◆ Supplied material:
+-------+

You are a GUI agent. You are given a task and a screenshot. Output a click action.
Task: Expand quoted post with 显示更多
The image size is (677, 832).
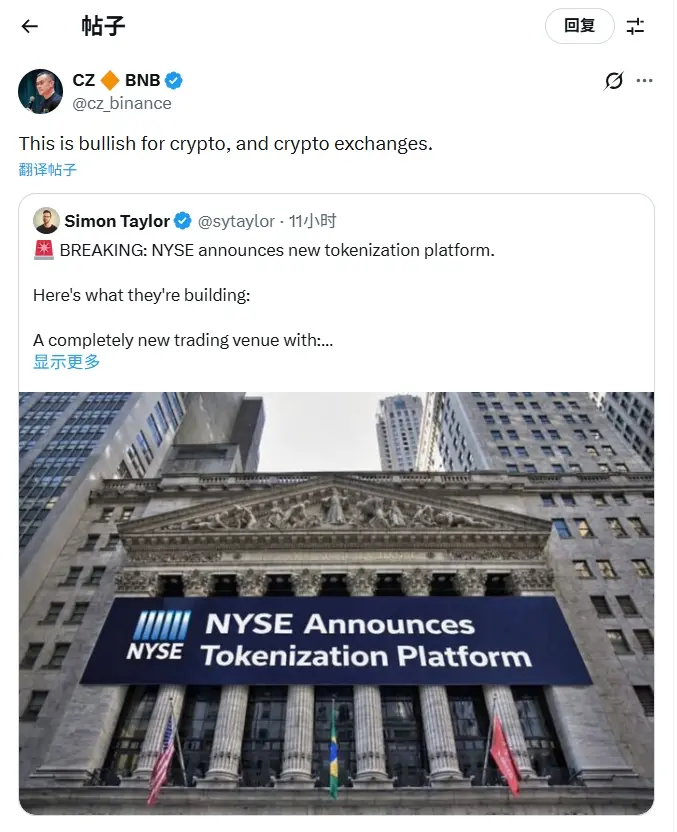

+-------+

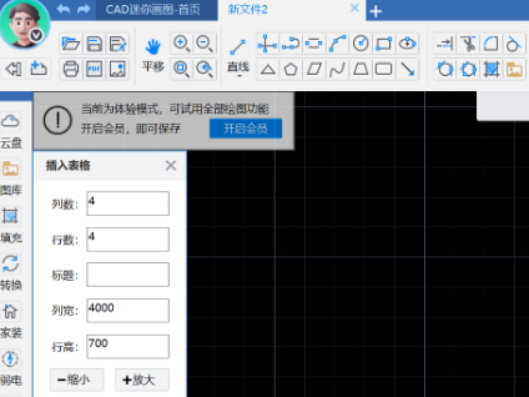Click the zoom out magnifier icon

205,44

+-------+

◆ The task:
Search the listing above for the lines with "Task: Expand quoted post with 显示更多" and "The image size is (677, 832).", then output those lines and all lines between them exactly.

◆ Solved problem:
Task: Expand quoted post with 显示更多
The image size is (677, 832).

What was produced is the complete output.